He breathed deep again, and a low groan burst from his chest, one that made it seem like he was experiencing the most amazing thing ever. He kissed me again in earnest, licking and drinking from me as if I were a rare treat.

I’d never felt more beautiful, more treasured. It didn’t matter that I was outside, where anyone could hear me, see me. I couldn’t hold back and instead I screamed out loud, not caring who heard me, as long as he did.

Sergei pulled back and looked up at me, his eyes bright. “Louder. Let me hear you,” he said, seeming to have read my thoughts.

He pushed his face against me again and wrapped both arms around my waist, his strong forearms flexing as he held me. And it was only him that kept me up. I would have melted were it not for Sergei’s arms around me, holding me up. Then he took me apart with each kiss, each lick, each harsh breath against me.

Sergei broke away again, pulling me down and then laying me back against the soft grass. I breathed out hard and looked up at the sky, but I didn’t really see anything. I could only feel, my heart pounding so hard I could hardly take a breath. And then I saw his face as he laid his body against me.

He kissed me, allowing me to taste myself on his lips. I kissed him back, near feverish with need now, trying to communicate that to him while I could barely form a coherent thought. He kissed me again and then trailed his lips against my neck, down farther. He closed his lips around my nipple, which was pebbled and stood at attention, needy as was the rest of me for his attention.

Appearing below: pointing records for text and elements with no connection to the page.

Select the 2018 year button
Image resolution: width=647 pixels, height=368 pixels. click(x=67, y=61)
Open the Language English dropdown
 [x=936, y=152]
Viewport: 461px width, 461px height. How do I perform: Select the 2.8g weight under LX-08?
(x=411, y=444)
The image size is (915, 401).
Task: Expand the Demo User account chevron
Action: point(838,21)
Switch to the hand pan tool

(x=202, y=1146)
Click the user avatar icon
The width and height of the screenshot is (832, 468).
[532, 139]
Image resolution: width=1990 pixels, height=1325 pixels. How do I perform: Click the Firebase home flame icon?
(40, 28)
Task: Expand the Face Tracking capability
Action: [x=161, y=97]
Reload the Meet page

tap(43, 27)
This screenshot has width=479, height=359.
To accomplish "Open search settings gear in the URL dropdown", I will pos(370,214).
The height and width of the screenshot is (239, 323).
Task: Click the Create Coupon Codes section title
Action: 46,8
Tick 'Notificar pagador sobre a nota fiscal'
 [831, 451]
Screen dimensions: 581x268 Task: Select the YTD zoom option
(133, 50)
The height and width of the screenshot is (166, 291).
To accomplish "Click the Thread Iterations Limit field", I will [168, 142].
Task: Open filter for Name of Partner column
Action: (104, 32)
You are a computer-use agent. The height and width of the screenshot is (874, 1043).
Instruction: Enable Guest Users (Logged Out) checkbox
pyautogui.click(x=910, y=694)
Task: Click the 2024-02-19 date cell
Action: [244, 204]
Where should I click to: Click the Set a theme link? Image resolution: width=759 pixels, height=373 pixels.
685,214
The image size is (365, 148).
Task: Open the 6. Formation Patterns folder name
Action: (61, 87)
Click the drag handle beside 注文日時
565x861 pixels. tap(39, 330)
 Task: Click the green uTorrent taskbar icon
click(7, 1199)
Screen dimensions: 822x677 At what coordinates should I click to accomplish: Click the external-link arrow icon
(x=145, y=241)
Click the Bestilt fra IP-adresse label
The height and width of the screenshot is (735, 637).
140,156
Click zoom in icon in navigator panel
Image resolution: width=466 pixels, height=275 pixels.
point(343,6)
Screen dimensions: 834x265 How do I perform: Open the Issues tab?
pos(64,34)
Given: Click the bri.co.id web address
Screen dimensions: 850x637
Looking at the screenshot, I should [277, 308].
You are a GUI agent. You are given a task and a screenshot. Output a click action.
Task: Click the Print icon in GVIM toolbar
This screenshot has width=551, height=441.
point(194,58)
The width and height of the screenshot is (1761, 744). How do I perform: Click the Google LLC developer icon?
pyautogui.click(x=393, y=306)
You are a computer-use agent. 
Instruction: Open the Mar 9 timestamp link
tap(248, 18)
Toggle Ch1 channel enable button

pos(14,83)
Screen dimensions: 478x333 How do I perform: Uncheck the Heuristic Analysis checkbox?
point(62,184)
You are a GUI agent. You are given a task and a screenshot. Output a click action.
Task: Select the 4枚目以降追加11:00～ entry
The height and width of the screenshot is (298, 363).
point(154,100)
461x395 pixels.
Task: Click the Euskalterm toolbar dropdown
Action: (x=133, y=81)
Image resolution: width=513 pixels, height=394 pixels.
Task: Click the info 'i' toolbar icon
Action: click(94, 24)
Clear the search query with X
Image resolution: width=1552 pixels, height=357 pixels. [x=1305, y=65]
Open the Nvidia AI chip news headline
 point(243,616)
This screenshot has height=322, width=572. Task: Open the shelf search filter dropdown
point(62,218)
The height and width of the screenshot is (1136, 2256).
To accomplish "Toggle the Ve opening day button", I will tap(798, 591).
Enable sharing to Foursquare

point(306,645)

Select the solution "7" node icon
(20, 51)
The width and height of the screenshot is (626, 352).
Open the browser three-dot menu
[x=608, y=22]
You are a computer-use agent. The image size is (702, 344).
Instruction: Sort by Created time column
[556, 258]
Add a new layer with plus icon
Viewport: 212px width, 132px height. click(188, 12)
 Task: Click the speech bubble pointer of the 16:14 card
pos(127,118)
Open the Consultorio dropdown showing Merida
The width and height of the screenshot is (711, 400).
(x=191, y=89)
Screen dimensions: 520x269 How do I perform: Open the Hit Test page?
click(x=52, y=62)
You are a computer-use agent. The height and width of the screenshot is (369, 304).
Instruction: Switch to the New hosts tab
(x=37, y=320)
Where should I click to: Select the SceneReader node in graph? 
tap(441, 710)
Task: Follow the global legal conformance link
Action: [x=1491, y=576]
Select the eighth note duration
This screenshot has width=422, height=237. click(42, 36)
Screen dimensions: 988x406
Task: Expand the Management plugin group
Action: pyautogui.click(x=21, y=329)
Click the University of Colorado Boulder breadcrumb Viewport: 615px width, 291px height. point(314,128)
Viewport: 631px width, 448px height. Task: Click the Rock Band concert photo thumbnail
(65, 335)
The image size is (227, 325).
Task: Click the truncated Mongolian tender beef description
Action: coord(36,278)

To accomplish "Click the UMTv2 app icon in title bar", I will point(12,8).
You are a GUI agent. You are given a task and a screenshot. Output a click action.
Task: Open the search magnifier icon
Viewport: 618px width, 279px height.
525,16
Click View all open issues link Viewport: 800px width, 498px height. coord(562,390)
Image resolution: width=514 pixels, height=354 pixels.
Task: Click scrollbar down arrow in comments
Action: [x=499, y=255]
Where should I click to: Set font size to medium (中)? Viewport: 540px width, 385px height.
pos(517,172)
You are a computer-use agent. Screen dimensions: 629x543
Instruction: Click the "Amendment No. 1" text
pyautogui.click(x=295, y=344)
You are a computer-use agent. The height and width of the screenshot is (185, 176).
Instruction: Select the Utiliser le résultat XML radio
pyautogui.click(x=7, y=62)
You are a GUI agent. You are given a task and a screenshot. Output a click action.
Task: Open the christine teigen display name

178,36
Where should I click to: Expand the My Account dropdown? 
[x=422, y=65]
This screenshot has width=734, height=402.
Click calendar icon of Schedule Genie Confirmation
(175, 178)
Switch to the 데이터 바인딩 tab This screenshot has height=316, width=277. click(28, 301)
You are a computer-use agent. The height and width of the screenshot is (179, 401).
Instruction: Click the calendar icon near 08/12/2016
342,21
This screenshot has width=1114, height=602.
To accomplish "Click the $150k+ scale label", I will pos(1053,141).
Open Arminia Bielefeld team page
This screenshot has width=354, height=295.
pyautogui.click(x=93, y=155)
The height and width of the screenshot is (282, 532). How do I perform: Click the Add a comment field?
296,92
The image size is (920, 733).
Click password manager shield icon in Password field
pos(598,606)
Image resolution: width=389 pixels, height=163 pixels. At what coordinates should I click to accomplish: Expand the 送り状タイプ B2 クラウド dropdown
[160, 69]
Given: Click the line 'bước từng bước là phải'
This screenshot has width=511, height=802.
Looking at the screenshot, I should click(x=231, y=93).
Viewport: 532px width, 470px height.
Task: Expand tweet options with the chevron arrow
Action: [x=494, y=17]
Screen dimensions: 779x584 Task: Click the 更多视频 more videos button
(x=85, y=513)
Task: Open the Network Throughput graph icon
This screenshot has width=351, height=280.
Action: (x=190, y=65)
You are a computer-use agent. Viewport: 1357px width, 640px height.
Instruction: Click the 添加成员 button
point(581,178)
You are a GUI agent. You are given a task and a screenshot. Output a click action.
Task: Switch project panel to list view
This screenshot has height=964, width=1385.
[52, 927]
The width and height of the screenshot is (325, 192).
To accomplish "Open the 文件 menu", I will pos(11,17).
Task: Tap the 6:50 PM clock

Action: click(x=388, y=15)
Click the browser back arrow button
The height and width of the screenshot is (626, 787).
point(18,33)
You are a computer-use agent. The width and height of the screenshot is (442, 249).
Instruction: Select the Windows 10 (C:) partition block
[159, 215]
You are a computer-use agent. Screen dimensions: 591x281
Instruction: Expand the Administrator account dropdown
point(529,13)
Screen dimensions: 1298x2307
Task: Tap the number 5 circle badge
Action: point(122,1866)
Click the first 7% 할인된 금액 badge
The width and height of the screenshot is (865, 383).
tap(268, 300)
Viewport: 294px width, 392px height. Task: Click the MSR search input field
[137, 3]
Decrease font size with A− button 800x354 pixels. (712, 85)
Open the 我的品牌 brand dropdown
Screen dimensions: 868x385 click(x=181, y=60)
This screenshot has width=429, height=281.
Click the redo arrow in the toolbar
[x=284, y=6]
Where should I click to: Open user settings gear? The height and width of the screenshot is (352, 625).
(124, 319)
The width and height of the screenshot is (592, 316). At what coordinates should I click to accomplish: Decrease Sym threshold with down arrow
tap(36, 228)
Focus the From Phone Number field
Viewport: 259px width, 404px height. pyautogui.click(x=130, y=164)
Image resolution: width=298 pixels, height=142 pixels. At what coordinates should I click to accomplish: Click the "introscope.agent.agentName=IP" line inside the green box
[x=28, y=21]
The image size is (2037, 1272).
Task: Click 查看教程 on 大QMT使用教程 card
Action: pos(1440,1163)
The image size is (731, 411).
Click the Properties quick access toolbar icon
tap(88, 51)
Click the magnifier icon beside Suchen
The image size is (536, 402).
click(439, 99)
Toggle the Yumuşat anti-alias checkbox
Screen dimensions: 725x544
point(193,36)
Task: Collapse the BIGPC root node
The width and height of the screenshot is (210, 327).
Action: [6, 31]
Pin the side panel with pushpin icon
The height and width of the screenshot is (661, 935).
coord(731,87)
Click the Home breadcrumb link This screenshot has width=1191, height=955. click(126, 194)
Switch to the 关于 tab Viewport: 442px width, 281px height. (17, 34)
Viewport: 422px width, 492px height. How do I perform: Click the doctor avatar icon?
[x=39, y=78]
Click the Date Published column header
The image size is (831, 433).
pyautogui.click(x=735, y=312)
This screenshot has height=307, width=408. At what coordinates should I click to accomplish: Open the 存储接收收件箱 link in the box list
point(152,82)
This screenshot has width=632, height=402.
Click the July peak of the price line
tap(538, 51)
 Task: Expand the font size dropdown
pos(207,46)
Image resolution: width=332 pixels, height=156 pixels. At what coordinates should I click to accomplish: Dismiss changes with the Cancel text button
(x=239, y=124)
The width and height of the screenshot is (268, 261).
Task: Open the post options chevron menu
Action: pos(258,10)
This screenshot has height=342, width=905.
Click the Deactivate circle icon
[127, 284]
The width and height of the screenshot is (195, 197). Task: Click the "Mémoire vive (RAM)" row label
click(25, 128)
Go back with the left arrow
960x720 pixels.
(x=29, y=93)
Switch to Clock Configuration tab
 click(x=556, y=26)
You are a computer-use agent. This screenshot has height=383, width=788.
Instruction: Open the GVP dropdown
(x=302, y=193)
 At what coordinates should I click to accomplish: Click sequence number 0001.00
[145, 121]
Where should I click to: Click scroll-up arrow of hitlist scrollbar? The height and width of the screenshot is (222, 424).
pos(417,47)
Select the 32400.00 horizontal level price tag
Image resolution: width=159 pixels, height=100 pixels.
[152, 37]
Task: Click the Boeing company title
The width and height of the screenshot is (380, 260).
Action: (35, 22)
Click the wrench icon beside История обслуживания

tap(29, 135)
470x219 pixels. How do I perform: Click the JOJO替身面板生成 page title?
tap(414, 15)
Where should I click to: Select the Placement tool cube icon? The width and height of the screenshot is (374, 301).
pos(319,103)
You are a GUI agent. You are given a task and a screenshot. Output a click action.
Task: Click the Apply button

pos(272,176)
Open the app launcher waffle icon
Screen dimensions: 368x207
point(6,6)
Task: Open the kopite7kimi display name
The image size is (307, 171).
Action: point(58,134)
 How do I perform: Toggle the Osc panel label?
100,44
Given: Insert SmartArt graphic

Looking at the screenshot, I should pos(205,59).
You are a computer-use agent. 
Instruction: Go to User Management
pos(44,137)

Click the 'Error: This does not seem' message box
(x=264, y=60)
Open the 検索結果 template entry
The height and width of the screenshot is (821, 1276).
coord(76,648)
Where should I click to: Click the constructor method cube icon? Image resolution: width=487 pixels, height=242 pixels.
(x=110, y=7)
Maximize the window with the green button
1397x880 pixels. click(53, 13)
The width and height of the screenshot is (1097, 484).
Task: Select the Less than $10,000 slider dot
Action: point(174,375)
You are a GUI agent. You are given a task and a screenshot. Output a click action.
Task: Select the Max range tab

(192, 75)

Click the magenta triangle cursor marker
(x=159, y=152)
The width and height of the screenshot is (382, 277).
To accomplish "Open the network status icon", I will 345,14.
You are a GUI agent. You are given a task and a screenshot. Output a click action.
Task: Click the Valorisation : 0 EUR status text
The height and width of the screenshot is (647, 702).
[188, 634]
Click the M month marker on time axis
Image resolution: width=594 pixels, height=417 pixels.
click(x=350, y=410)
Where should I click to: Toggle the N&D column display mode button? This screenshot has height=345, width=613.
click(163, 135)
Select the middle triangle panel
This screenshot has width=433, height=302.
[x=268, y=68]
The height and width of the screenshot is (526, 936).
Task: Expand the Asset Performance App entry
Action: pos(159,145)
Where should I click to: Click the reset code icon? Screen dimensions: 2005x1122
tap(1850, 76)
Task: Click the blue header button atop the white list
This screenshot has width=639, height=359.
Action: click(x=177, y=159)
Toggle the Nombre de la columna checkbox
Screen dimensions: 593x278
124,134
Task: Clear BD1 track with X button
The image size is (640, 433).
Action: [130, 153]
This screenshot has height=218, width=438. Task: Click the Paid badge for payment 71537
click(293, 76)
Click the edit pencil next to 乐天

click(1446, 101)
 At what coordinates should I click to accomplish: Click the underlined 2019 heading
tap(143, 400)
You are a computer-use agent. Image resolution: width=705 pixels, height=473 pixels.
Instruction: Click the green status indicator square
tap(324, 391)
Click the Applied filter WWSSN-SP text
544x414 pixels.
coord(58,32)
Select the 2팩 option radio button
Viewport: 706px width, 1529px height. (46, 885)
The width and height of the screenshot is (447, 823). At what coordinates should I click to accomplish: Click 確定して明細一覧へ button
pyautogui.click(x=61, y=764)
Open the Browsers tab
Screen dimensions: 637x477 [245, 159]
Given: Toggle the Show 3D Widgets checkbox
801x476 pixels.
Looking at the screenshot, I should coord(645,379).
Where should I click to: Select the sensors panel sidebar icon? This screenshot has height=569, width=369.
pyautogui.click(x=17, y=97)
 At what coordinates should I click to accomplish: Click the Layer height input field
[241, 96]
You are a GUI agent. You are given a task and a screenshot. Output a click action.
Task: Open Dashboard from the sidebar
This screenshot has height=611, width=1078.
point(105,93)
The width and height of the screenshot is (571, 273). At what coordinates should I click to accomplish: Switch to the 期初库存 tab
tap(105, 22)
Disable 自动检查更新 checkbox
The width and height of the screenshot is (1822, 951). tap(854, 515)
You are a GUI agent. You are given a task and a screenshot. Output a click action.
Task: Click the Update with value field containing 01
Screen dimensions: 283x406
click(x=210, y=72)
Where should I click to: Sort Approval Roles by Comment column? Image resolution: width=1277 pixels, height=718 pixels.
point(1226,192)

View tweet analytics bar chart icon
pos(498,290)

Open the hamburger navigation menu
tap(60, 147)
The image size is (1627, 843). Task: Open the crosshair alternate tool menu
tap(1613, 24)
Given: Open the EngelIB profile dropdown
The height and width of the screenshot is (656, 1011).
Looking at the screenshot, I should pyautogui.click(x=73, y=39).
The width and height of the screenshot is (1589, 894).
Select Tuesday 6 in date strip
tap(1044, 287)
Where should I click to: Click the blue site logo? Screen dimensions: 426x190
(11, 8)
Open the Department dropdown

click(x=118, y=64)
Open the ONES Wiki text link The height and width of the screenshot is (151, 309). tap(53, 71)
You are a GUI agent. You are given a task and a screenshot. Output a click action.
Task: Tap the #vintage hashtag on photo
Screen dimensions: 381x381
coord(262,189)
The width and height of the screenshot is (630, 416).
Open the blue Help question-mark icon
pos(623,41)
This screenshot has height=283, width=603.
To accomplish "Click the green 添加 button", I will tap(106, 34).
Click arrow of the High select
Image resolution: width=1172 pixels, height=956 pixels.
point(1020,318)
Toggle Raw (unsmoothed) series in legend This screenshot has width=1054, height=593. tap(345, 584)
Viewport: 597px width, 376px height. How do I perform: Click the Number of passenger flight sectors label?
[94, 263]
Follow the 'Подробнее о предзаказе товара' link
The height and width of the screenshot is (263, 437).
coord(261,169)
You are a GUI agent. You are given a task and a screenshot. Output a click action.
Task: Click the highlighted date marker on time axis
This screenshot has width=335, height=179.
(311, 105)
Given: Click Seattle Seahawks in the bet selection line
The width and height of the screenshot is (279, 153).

He sucked hard, taking my nipple into his mouth and then closing his teeth around the tip, biting down. Even through my dress and bra, the sensation was strong, almost overwhelming, and I thought I would explode from the pleasure he was giving me.

I gripped his shoulders, then let my hands roam over his back as he worked my dress up higher as he moved down my body. He stopped and discarded his clothes, then stared down at me.

I lay, breath heaving, my legs splayed open, not caring that my body was completely exposed.

“I want to hear you, Daniela, but don’t come,” he said.

I couldn’t make any promises, couldn’t say any words, but he kneeled down again, kissed my inner thigh. “Say it,” he said. “Tell me you won’t come.”

Then he waited, kissing my thigh, nudging against my sex, but not giving me the contact I wanted.

I was so close to climax, felt it shimmering on the edge of consciousness, just out of reach. And I wouldn’t get there unless he said so.

“Okay,” I said, my voice strained tight, a breath of a whisper more than anything else.

“Okay what?” he replied, his breath again tantalizing as it blew against me.

“I won’t come until you say so,” I finally said.

Before I’d even gotten the sentence out, he again pressed his face into me, licking me with the same eagerness and thoroughness he seemed to have with everything else.

“Oh God,” I cried, closing my hands around him, arching into him. “I can’t…”

He didn’t relent, teasing the hard bud of my clit, sending me to the edge, so close to sending me over. I was so close, so close that I didn’t think I would be able to hold out.

Then he was gone, and my face was pressed against the soft grass. Sergei entered me in one thrust, and I was so wet, I took him easily.

“Now. Come for me, Daniela,” he said as he rocked himself into me hard, his hands tight on my hips.

I did, the tension in me snapping. I cried out, my fingers buried in the grass and Sergei slammed into me over and over again, our bodies thudding together with a low smack. My eyes were shut tight, but I heard each of my hitched breaths, his low grunts, felt each hard stroke of his cock inside me, the way he got even harder.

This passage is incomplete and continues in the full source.